Protágoras (316c-316e)


      Protágoras diz em seguida que ele não segue este caminho. Prefere reconhecer claramente que é um sofista e que educa os jovens, considerando esta atitude melhor do que tentar negar a sua ocupação.

      O patronato de Péricles revela aqui toda a sua importância. Atacar os filósofos em Atenas era como atacar directamente Péricles.

      No entanto, apesar dessa protecção, ocorreram inúmeras perseguições aos pensadores que, de alguma forma, se davam a conhecer naquela época. Era por esse motivo que muitos dos que iam assistir às palestras dadas pelos sofistas recusavam ser considerados como sendo também sofista, procurando, a todo o custo, manter uma certa distância com eles. 
      Entre as vítimas das perseguições, contam-se o próprio Protágoras (que terá sido exilado de Atenas e visto os seus livros queimados), Anaxágoras, Diágoras, Aspásia, Eurípedes, sem falar desse símbolo da liberdade de pensamento que é Sócrates.

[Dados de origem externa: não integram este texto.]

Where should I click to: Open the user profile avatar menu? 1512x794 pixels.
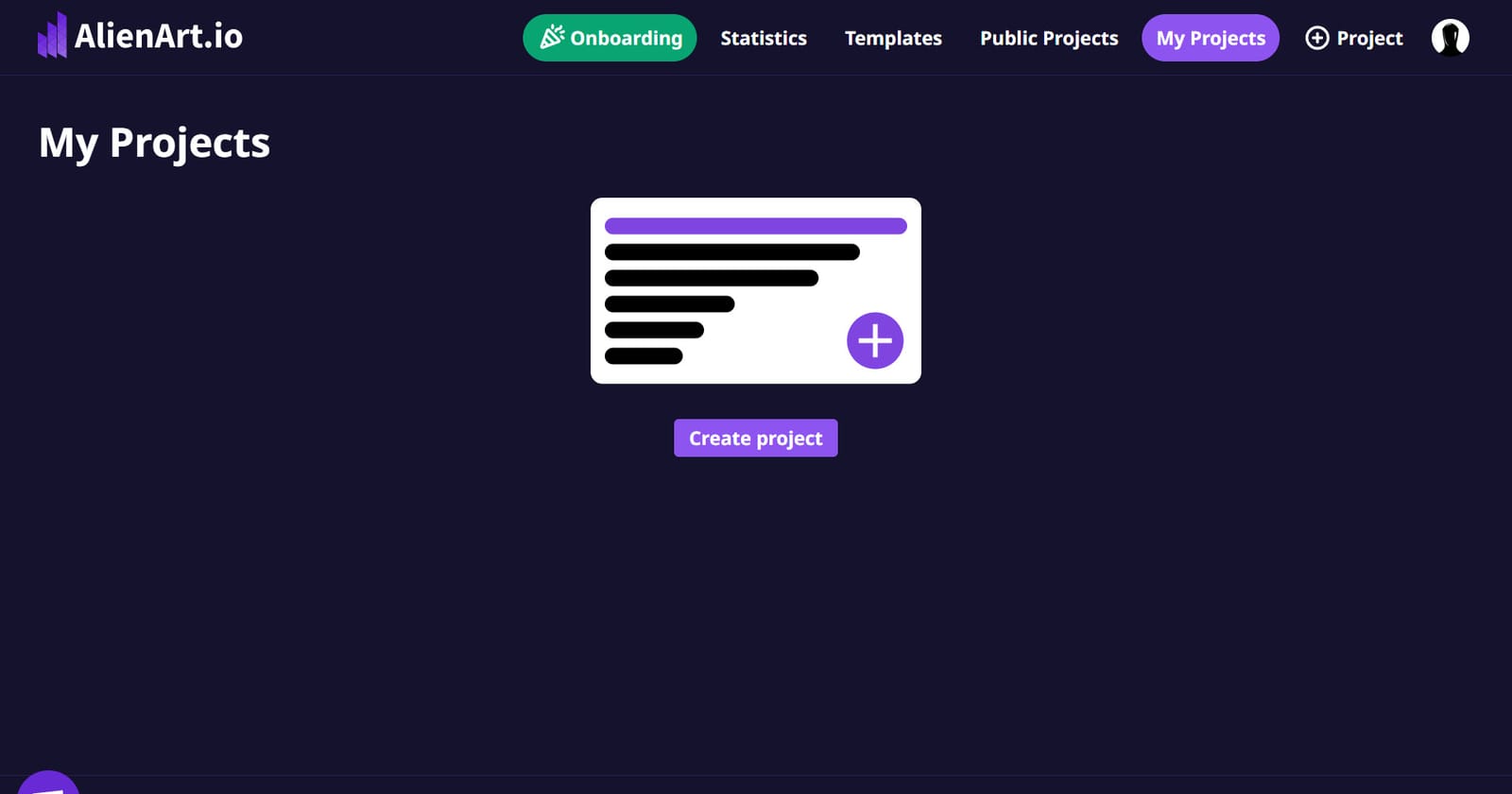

      Digamos que os sofistas suscitaram a admiração dos que os procuravam e o ódio dos que se sentiam importunados com a sua presença. Ninguém lhes foi indiferente. Eles traziam consigo a bandeira de uma mudança que estava a ocorrer a vários níveis: social, político e intelectual. É que, como se sabe, a mudança nunca é estanque. Ela faz parte de um relevante processo de alteração da sociedade.